Defesa de ‘Débora do Batom’ pede ao STF redução da pena com base no PL da Dosimetria
A defesa da cabeleireira Débora Rodrigues dos Santos, conhecida como “Débora do Batom” e condenada a 14 anos de prisão por pichar a estátua da Justiça nos ataques de 8 de janeiro de 2023, protocolou um pedido no Supremo Tribunal Federal (STF) nesta sexta-feira, 1º, visando à redução de sua pena. A ação se baseia na recente aprovação do Projeto de Lei da Dosimetria pelo Congresso Nacional, que abre caminho para diminuições de sentenças em crimes contra a democracia.
O que aconteceu
- A defesa de Débora do Batom busca redução de pena no STF com base no PL da Dosimetria.
- O Projeto de Lei da Dosimetria, após ter veto presidencial derrubado, propõe a diminuição de sentenças por crimes contra a democracia.
- A nova lei ainda não está em vigor, mas pode beneficiar outros condenados pelos atos antidemocráticos, incluindo o ex-presidente Jair Bolsonaro.
Quais crimes resultaram na condenação de Débora?
Débora Rodrigues dos Santos foi condenada por diversos crimes relacionados aos ataques de 8 de janeiro de 2023. Entre as acusações que levaram à sua sentença, estão abolição violenta do Estado Democrático de Direito, golpe de Estado, dano qualificado, deterioração do patrimônio tombado e associação criminosa armada.
As investigações apontaram que a cabeleireira pichou a frase “Perdeu, mané” com um batom na estátua da Justiça, localizada em frente à sede do STF, durante os atos antidemocráticos. Débora está cumprindo prisão domiciliar desde março de 2025.
O que o PL da Dosimetria significa para os réus?
No pedido encaminhado ao Supremo Tribunal Federal, os advogados de “Débora do Batom” argumentam que a lei penal mais benéfica retroage para beneficiar o réu, um princípio fundamental do direito penal brasileiro. O Projeto de Lei da Dosimetria, aprovado pelo Congresso Nacional e que teve o veto presidencial derrubado, visa justamente a readequar as penas para crimes contra a democracia.
É importante ressaltar que a legislação ainda não está oficialmente em vigor. Para isso, precisa ser promulgada pelo presidente Luiz Inácio Lula da Silva. Além disso, mesmo após a promulgação, partidos políticos ou a Procuradoria-Geral da República (PGR) ainda podem questionar a constitucionalidade da norma perante o STF.

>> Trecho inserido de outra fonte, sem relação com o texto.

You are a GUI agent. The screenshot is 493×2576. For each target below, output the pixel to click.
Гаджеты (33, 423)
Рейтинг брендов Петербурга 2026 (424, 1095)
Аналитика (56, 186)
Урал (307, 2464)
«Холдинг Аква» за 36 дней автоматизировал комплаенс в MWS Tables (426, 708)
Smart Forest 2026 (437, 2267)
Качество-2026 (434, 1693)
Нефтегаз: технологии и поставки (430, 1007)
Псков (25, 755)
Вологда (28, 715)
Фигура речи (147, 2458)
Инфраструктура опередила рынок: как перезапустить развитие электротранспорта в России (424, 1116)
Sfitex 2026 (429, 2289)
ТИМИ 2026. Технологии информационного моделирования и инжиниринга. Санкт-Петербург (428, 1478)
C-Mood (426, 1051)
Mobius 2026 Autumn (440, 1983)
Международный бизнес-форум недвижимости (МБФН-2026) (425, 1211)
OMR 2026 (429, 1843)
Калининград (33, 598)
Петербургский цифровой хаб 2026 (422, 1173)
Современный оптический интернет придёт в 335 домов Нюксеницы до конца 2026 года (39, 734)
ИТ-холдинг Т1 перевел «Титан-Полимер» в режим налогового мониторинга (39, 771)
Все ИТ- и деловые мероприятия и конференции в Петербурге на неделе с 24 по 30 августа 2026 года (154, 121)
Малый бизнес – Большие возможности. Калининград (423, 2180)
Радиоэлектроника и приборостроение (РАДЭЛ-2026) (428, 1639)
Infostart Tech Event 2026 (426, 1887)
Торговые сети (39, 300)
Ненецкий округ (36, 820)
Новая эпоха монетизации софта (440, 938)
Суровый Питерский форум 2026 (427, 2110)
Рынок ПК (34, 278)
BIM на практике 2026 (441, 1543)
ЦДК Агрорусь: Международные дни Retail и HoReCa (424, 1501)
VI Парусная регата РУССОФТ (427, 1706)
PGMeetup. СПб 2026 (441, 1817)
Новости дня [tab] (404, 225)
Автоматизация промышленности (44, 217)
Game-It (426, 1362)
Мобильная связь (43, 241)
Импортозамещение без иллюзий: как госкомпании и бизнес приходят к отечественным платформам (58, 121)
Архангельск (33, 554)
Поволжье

Quando a lei passar a vigorar, o benefício não será automático. Réus condenados pelos atos antidemocráticos, incluindo o ex-presidente Jair Bolsonaro, poderão solicitar a readequação de suas penas diretamente ao Supremo Tribunal Federal. A medida pode impactar significativamente os processos em andamento ou já finalizados relacionados aos eventos de 8 de janeiro.